• **What you will do**
From the line that contains "Image resolution: width=1541" to the end of the records below, copy every line exactly. Both the first and last of these lines count.

[Stored records]
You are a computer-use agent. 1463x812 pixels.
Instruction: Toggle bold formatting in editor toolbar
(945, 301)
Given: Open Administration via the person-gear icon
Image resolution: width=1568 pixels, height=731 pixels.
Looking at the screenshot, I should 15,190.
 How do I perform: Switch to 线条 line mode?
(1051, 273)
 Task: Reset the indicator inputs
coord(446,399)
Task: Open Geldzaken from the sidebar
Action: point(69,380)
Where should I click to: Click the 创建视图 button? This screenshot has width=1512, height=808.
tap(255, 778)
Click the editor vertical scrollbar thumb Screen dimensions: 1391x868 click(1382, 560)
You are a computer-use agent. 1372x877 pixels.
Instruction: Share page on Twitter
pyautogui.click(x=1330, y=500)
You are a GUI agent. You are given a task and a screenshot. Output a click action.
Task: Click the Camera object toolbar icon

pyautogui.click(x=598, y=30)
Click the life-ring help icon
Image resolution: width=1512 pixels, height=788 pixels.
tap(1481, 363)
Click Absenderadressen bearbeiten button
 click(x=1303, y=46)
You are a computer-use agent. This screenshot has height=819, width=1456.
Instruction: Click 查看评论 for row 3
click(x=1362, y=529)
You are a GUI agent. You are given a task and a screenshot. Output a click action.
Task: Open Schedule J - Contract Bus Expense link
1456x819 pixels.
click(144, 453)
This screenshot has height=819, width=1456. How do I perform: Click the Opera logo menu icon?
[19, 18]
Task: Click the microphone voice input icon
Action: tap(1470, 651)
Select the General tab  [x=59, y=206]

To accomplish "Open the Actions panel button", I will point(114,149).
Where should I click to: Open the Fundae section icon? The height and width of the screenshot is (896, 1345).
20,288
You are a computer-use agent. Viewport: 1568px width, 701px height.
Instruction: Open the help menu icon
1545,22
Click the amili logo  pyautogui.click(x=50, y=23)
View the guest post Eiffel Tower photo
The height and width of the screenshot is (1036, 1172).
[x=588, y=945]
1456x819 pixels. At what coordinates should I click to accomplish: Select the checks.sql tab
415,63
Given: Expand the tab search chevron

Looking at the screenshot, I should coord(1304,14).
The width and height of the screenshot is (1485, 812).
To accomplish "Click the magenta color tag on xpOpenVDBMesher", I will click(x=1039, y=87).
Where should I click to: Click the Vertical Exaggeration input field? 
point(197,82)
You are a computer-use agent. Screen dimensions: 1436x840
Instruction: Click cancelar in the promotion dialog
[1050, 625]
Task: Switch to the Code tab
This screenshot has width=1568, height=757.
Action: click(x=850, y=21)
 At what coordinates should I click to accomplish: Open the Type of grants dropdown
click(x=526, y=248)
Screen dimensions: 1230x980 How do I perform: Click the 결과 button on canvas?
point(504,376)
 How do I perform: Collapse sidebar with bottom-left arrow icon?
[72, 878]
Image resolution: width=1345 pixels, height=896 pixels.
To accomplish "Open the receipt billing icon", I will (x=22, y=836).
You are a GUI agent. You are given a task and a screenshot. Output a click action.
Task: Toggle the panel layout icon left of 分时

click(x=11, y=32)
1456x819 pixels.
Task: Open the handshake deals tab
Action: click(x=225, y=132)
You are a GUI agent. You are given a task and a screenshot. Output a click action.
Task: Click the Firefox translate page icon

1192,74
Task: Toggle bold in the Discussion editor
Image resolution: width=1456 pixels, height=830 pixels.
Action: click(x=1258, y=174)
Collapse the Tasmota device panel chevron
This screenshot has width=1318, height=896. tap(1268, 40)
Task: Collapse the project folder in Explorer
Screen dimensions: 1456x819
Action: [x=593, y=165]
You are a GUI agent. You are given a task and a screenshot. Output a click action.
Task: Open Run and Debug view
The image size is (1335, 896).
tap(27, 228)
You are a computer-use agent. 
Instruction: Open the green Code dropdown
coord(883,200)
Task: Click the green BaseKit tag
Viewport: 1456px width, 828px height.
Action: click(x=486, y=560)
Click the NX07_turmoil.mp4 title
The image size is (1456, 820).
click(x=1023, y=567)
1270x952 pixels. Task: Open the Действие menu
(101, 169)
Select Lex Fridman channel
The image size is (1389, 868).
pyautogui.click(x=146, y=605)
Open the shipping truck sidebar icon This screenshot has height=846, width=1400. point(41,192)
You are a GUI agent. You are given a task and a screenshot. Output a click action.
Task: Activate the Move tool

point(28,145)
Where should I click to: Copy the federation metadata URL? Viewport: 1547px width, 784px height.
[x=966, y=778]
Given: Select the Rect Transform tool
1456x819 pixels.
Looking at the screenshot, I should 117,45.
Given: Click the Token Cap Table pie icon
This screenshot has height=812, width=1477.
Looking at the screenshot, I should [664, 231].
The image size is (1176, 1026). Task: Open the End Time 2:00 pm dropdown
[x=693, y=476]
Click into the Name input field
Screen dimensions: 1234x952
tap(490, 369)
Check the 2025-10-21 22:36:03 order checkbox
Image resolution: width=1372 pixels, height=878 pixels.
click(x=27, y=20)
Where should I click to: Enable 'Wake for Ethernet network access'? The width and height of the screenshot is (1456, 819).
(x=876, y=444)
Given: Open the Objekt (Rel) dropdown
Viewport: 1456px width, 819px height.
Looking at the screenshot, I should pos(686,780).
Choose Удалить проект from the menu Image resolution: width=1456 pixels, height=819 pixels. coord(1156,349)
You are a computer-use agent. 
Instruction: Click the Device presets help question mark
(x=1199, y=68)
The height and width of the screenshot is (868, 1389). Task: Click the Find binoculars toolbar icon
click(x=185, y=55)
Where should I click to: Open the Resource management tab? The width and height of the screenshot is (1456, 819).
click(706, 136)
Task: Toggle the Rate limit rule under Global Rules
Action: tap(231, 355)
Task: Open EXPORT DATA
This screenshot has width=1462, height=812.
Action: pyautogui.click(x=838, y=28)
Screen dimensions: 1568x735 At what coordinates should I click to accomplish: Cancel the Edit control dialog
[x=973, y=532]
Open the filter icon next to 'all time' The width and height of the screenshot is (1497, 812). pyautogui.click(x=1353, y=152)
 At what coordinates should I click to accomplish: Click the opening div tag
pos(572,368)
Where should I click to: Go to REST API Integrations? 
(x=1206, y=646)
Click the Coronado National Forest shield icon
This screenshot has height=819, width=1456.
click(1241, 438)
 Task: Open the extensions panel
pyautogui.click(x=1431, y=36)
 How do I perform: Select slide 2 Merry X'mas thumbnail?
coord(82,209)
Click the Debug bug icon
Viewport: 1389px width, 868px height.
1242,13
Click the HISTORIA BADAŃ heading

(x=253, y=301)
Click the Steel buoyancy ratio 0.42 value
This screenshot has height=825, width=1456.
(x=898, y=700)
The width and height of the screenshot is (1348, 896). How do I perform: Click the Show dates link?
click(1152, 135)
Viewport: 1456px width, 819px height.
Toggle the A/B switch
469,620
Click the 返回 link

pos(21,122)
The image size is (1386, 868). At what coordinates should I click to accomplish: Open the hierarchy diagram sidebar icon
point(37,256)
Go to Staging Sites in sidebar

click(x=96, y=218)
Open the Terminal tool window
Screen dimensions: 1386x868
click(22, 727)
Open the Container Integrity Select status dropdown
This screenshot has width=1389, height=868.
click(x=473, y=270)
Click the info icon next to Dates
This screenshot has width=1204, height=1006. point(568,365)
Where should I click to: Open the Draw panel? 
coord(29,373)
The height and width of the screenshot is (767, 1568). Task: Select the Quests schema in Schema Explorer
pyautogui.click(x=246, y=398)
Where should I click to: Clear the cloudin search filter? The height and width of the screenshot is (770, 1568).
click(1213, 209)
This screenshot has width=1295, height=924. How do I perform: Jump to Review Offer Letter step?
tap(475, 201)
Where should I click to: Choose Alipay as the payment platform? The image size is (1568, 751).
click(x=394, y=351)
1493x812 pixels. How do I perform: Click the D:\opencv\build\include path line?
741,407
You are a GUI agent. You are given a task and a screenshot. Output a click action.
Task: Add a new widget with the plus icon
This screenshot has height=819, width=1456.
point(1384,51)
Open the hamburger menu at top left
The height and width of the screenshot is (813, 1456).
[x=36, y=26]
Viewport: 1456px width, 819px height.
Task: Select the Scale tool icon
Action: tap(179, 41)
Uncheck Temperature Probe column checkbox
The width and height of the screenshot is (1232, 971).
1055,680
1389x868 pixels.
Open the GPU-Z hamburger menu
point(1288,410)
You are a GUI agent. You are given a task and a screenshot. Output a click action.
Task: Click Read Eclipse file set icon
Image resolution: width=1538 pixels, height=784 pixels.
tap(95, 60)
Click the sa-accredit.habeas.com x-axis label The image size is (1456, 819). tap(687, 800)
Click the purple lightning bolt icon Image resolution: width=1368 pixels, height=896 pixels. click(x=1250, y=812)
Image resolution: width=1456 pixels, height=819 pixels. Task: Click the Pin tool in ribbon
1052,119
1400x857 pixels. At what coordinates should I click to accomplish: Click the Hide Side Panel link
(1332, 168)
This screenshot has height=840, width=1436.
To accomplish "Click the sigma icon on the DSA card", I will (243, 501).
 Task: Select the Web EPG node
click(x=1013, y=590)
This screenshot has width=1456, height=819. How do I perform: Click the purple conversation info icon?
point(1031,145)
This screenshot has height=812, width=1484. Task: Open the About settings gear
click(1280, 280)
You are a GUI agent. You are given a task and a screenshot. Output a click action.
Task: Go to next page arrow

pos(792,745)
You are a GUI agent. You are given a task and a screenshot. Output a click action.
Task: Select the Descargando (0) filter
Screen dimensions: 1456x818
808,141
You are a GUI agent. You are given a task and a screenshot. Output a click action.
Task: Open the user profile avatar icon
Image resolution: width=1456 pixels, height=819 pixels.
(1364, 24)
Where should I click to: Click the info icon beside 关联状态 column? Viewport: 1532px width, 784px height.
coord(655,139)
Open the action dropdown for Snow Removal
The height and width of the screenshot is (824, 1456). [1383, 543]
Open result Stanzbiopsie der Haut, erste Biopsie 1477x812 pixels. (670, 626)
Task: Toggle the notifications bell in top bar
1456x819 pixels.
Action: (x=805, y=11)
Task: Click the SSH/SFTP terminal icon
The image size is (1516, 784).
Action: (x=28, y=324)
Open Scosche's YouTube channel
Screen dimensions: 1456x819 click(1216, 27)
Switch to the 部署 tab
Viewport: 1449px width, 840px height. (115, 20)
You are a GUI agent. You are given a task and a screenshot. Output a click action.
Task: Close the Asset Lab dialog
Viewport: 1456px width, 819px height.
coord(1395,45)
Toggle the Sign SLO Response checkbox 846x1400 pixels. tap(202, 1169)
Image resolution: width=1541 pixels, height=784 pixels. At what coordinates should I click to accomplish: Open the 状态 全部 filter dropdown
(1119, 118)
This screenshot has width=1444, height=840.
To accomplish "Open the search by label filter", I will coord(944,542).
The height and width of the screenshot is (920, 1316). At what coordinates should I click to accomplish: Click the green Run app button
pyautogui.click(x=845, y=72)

• **Task result**
Image resolution: width=1541 pixels, height=784 pixels. At what coordinates should I click to accomplish: Open the 状态 全部 filter dropdown
(1119, 118)
This screenshot has width=1444, height=840.
To accomplish "Open the search by label filter", I will coord(944,542).
The height and width of the screenshot is (920, 1316). At what coordinates should I click to accomplish: Click the green Run app button
pyautogui.click(x=845, y=72)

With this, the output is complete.